Forget adjusting your credit parameters—apartment screening firms say rental payment history, not raw credit scores, is emerging as a preferred metric for approving apartment prospects during the screening process. While credit history is still an important consideration for leasing agents looking to approve would-be renters, screening companies suggest that, in some cases, it could be more beneficial to NOI and asset value if approvals are granted to prospects with stellar payment histories, even if their overall credit is lousy.

“Rental history is the most exciting data set we have. The end-all be-all and best predictor of how someone is going to pay their rent is how they have paid it in the past,” says David Carner, president of Carrollton, Texas–based RealPage’s LeasingDesk resident screening and rental insurance division. “The goal is to try to replace the people whom you’ve rented to [who have] good credit but a checkered payment history with people whom you probably wouldn’t have rented to because of sketchy credit but [who] for the last 18 months have paid their rent in full and on time every single month.”

Since January, Costa Mesa, Calif.–based Experian RentBureau has been including rental payment history as part of the firm’s overall credit scoring and also provides payment history data sets to its screening company partners. “We have information on how renters paid rent responsibly in the past as well as if they paid late, if they skipped out, if they left owing money, or if they left damages,” says Experian RentBureau vice president and managing director Brannan Johnston. “It is a unique data engine that helps to drive increased occupancy where operators can approve individuals they might not have had any information on in the past or decline individuals who may have skipped out on another property manager.”

While payment history data sets are becoming more robust, there’s still work to be done to capture more of the renter universe.

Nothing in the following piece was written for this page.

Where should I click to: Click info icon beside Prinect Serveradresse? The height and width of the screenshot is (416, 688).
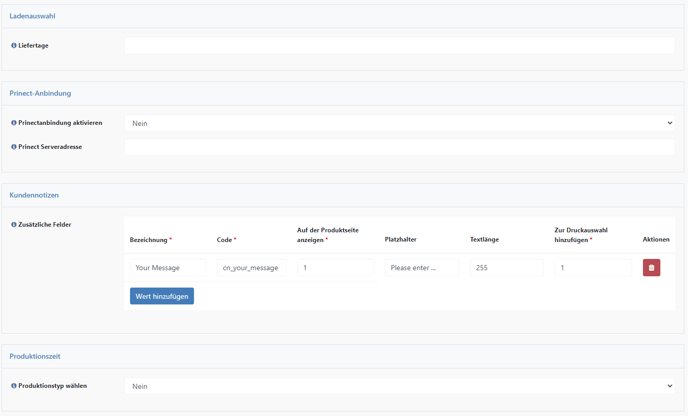point(14,147)
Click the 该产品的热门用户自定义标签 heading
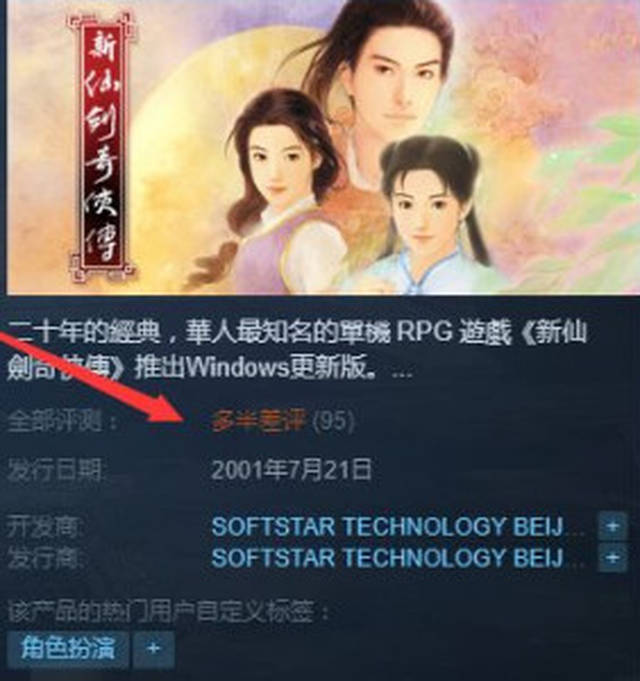640x681 pixels. (167, 612)
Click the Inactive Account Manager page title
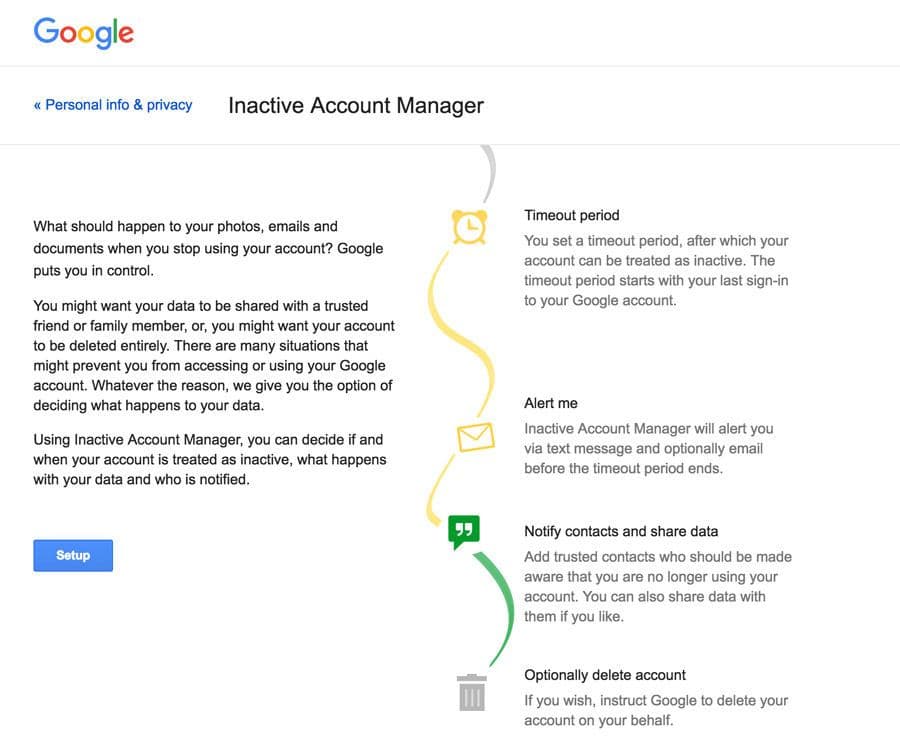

Johnston says Experian RentBureau has partnered with six major property management firms so far this year as data providers. “Our focus is on expanding our database to have additional data as well as expanding access to the data by hooking up with new screening partners and new property management software providers who can help us get at that data,” Johnston says.

At RealPage, Carner is pulling data from the firm’s other property management software and is constantly on the search for additional data partners. “I have 25,000 apartment communities using OneSite out there posting rents, and all of that data flows right into my database that I use to screen people,” Carner says. “So one out of every four people screened through LeasingDesk has your past rental history data.”

According to Carner, the upshot to a single 200-unit community that looks to rental payment history as its primary screening metric could be significant. He estimates that turning just three units from good credit/bad payers to bad credit/good payers could save $2,400 annually on bad debt and collections.